Could you lay out the lines below as a JSON list of strings, one per line, starting at the line containing "The image size" and ending at the last line, with blank lines omitted and the pictures left out?
---------- Data shown
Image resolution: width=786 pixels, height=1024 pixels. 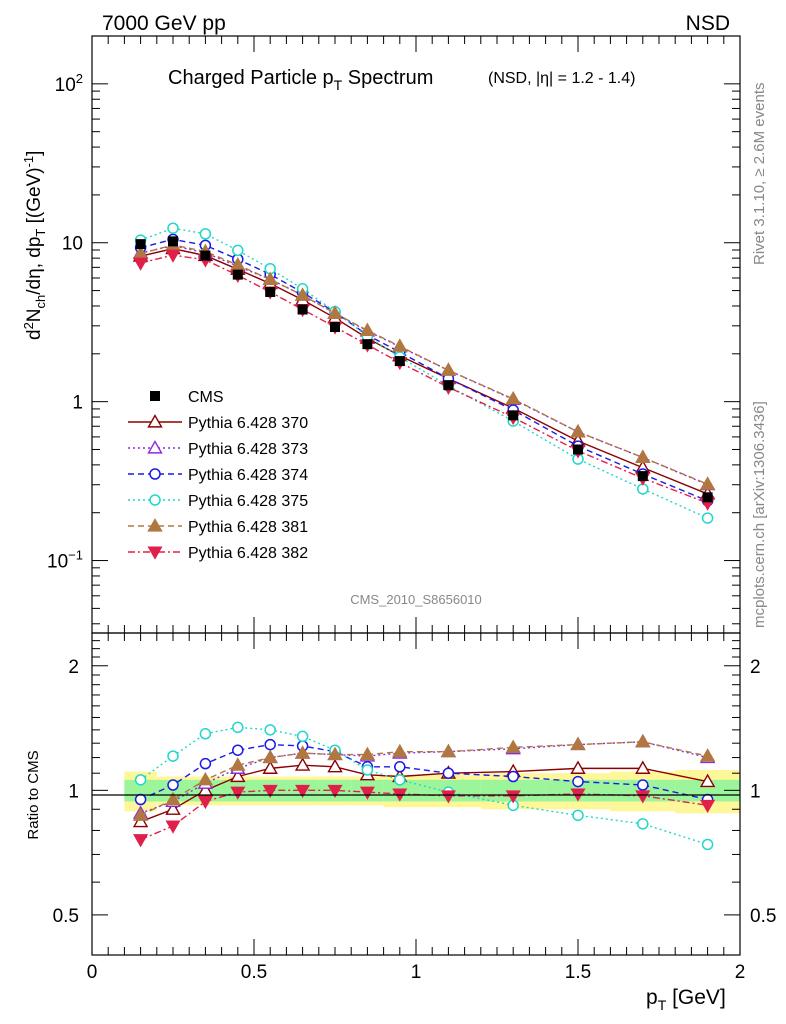 What do you see at coordinates (248, 424) in the screenshot?
I see `legend-label: Pythia 6.428 370` at bounding box center [248, 424].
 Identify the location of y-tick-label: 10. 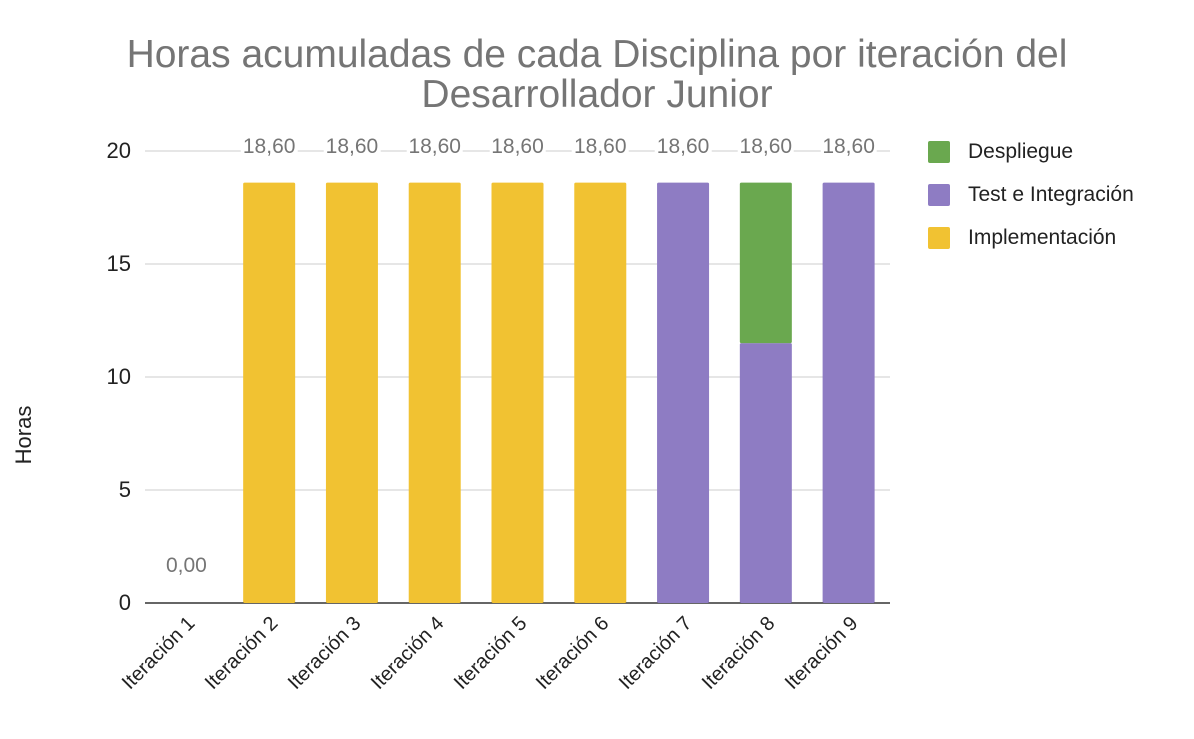
(118, 376).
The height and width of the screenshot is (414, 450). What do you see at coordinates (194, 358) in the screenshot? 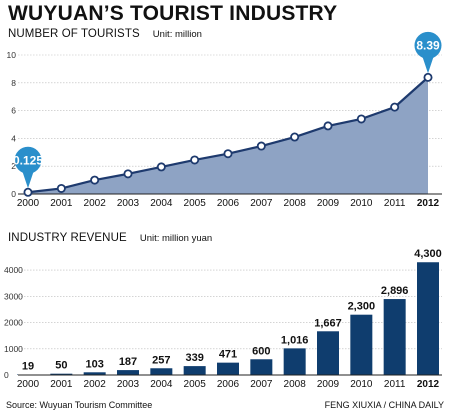
I see `bar-data-label: 339` at bounding box center [194, 358].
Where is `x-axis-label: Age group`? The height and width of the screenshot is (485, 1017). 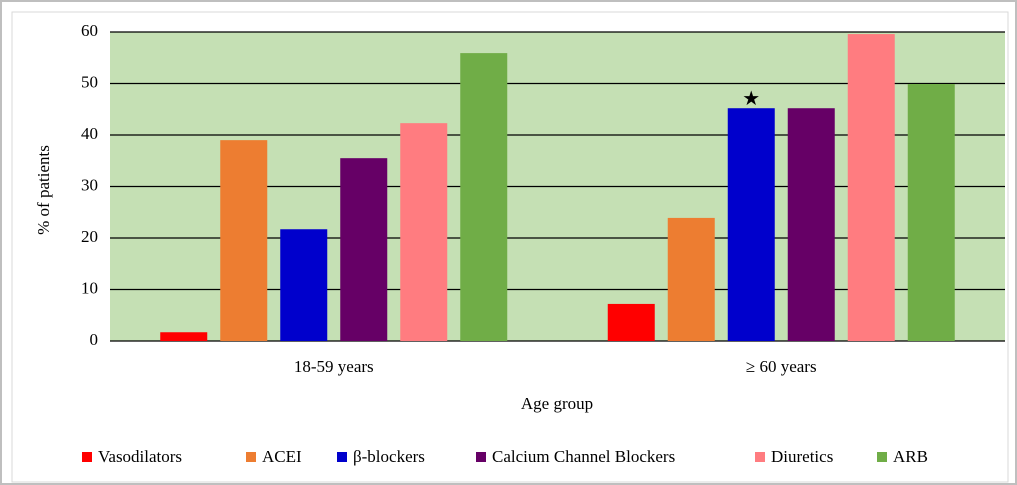 x-axis-label: Age group is located at coordinates (557, 404).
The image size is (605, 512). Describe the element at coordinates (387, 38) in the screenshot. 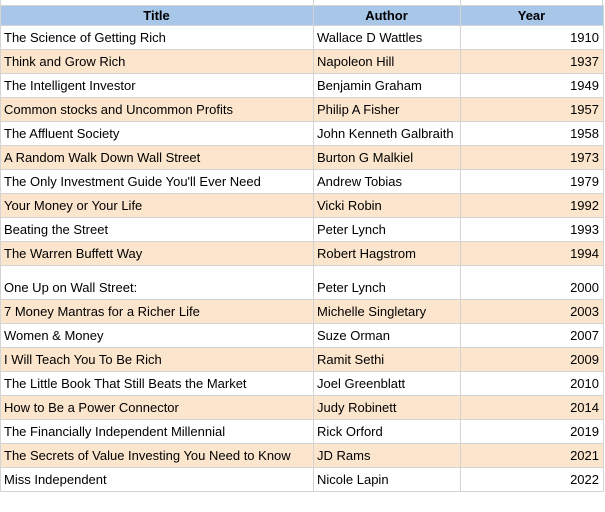

I see `cell-author: Wallace D Wattles` at that location.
--------------------
Problem solution:
[
  "The image size is (605, 512). Describe the element at coordinates (387, 38) in the screenshot. ",
  "I see `cell-author: Wallace D Wattles` at that location."
]